Yes, thanks, but its easiest way to just tell me what to do. I want to understund what im doing otherwise its pointless. Let me make an example to check my understunding.
Lets take this one for example:

405nm 50mW CW Violet Blue Laser Diode LD SLD3232VF Sony New | eBay

Is that correct in this case i need 1.25v/0.050mw= 25 ohms. So i need 25 ohms worth resistance. And i know theres no 25 ohms resistance. So theres two main choices what i figured out: first is simplest, just add 10+10 series and two 10+10 paralleel so it makes 25 ohms. or just 10+10+1+1+1+1+1 but here is 7 resistors instead of previous four. I didnt get it first what did you mean by 2w+ but then i found this:

basic - When to use a 1/4 Watt resistor vs 1/2 Watt resistor - Electrical Engineering Stack Exchange

So i did calculationns P=0,05 square mutiplied with 25 ohms i get 0,0625 watts and so 1/4 watt 25 ohms resistance would be enough. Did i get it right?
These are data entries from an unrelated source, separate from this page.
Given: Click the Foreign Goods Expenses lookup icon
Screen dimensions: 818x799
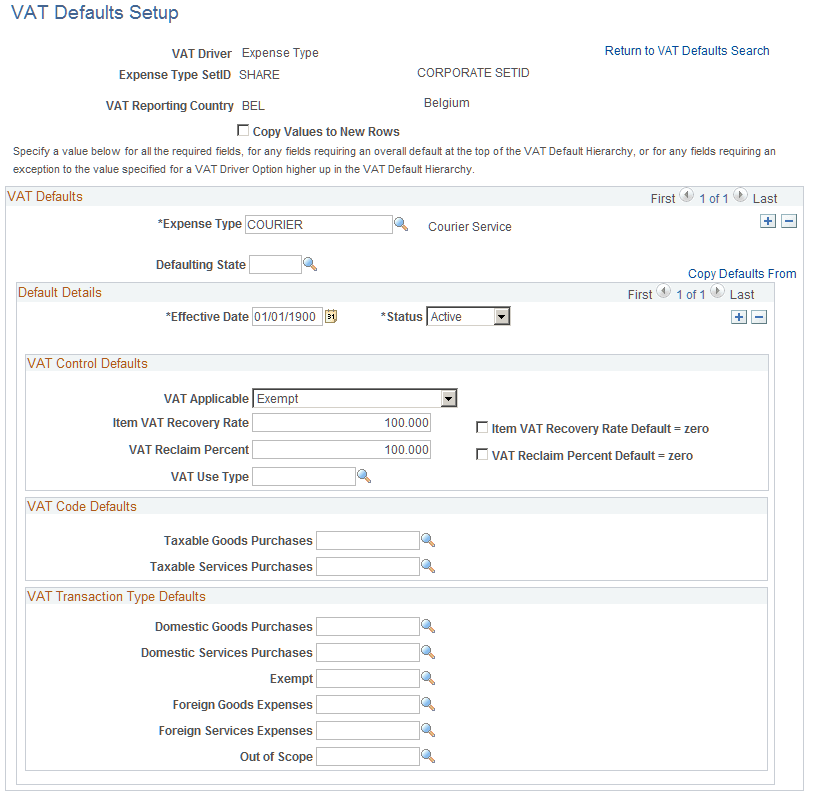Looking at the screenshot, I should [x=428, y=704].
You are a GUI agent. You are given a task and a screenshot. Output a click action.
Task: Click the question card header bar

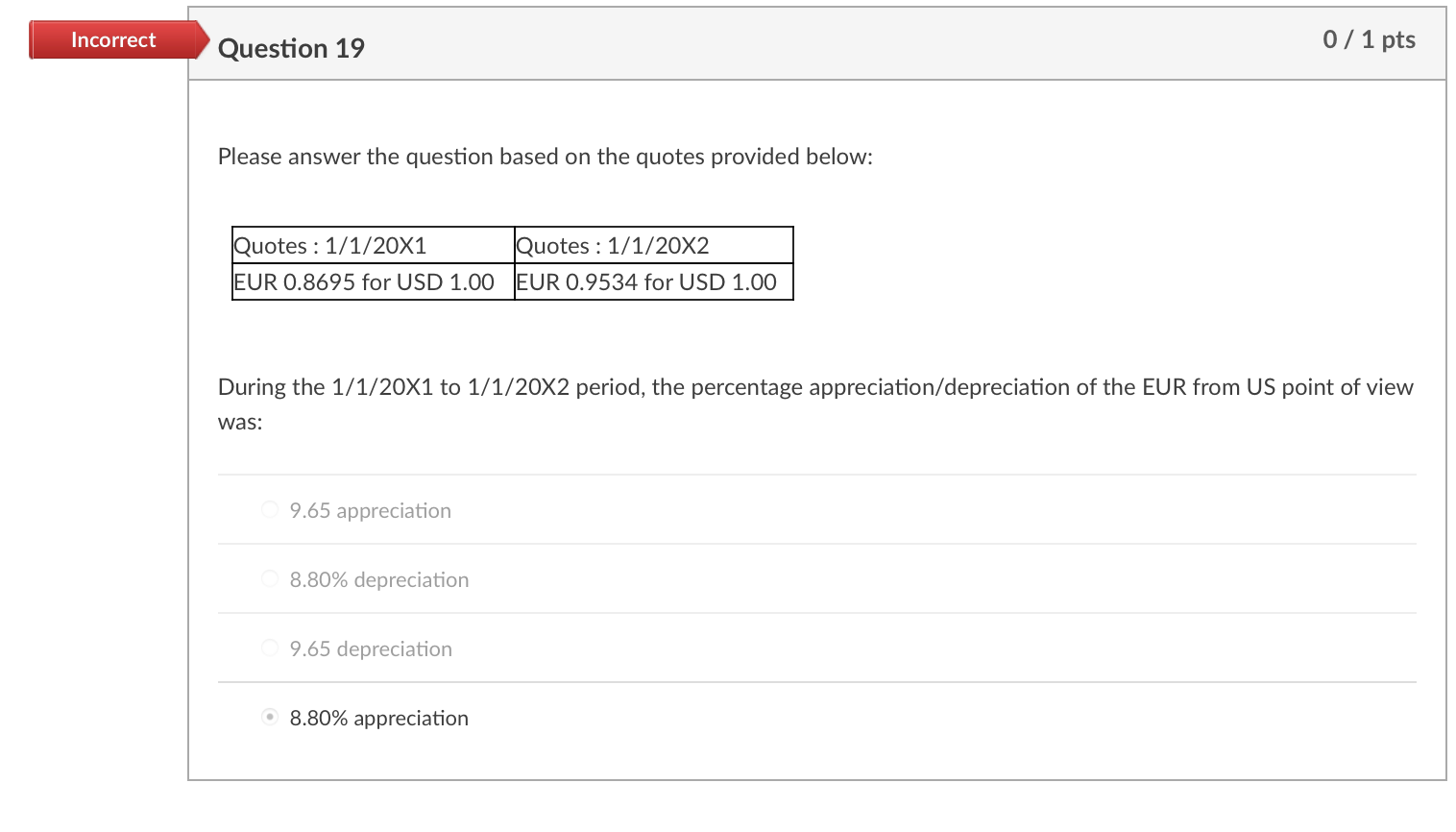[x=816, y=43]
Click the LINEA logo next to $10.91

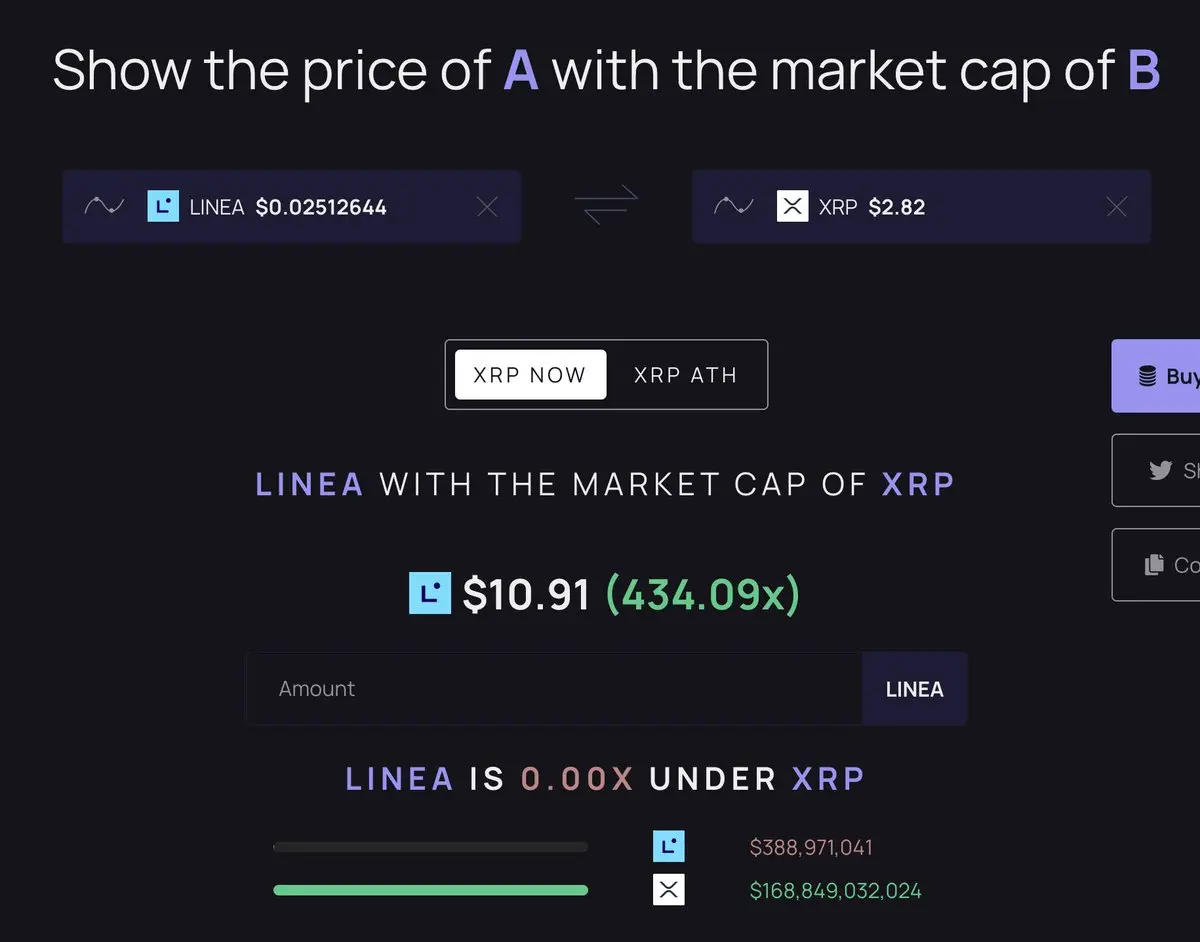click(430, 593)
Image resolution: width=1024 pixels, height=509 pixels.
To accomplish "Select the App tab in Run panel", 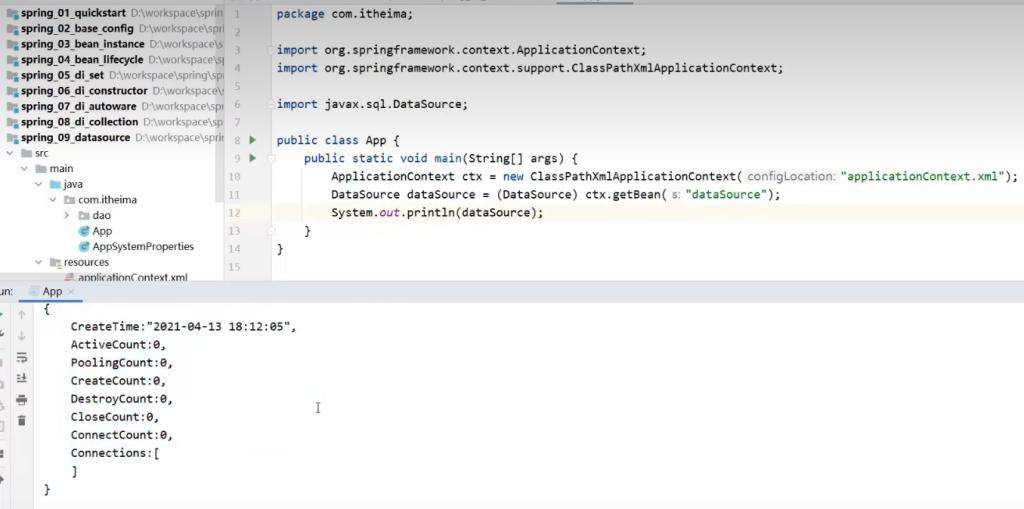I will click(x=51, y=291).
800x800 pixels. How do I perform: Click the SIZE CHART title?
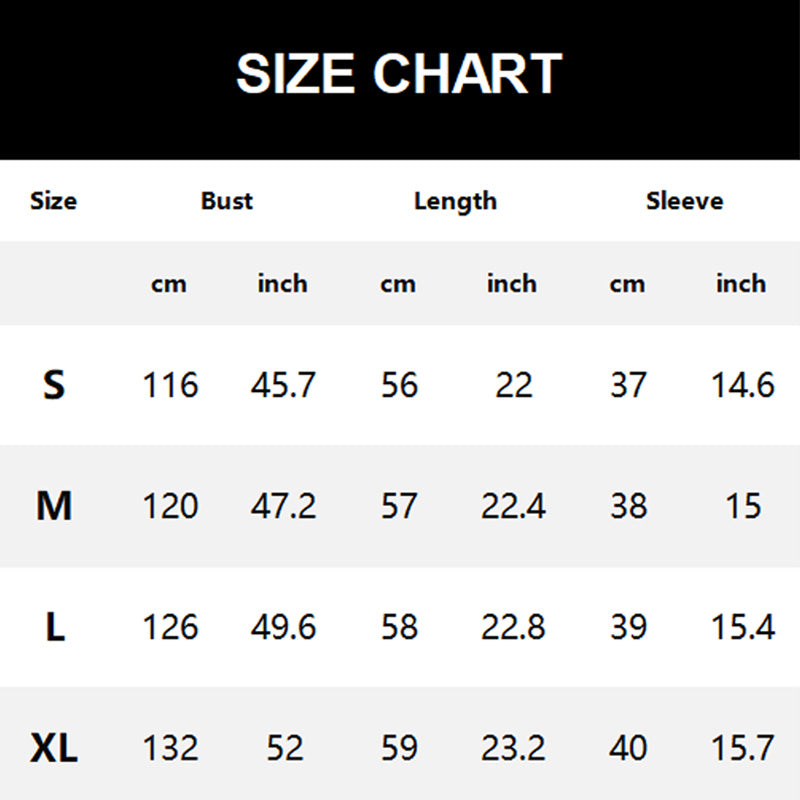click(399, 74)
And for a last thing i would to know why you said 9 volt would be the best for my 1w laser diode. Input should be at least 3v because of lm317 and then i read i need about 1,2 additional voltage and some for laser diode but i dont know how much. I saw from that link what OVNI posted that 5volts takes 1w laser so i really need yes 9v battery.
But lets say i dont know know much voltage takes 1w so how do can i calculate it ?

Sorry for this long text but thats the only how i can express myself. I really appreciate your help.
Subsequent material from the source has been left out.